PROBLEM REQUIREMENTS: Return each line from the entries below that contains the word "Target".

Items listed in a dataset

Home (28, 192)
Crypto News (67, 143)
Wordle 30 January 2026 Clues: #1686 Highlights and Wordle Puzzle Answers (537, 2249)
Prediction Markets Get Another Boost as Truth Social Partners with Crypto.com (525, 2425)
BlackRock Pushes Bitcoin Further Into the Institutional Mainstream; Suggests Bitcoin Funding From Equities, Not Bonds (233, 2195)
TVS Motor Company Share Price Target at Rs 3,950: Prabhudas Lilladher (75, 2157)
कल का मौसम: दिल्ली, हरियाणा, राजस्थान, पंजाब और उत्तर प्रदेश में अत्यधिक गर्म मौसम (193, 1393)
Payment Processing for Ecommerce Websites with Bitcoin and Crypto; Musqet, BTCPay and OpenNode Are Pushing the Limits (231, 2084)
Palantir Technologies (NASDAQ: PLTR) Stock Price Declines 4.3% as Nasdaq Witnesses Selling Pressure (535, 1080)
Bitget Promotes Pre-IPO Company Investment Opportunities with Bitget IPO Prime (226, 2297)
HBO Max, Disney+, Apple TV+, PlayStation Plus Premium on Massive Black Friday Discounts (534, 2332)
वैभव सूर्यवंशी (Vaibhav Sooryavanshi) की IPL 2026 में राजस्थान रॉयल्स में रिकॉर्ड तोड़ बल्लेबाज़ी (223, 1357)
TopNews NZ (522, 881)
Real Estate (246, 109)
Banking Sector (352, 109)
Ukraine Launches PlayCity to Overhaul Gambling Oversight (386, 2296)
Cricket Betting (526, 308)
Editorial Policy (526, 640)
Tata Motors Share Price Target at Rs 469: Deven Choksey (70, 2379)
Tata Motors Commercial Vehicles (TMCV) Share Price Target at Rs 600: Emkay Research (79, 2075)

TASK RESULT:
TVS Motor Company Share Price Target at Rs 3,950: Prabhudas Lilladher (75, 2157)
Tata Motors Share Price Target at Rs 469: Deven Choksey (70, 2379)
Tata Motors Commercial Vehicles (TMCV) Share Price Target at Rs 600: Emkay Research (79, 2075)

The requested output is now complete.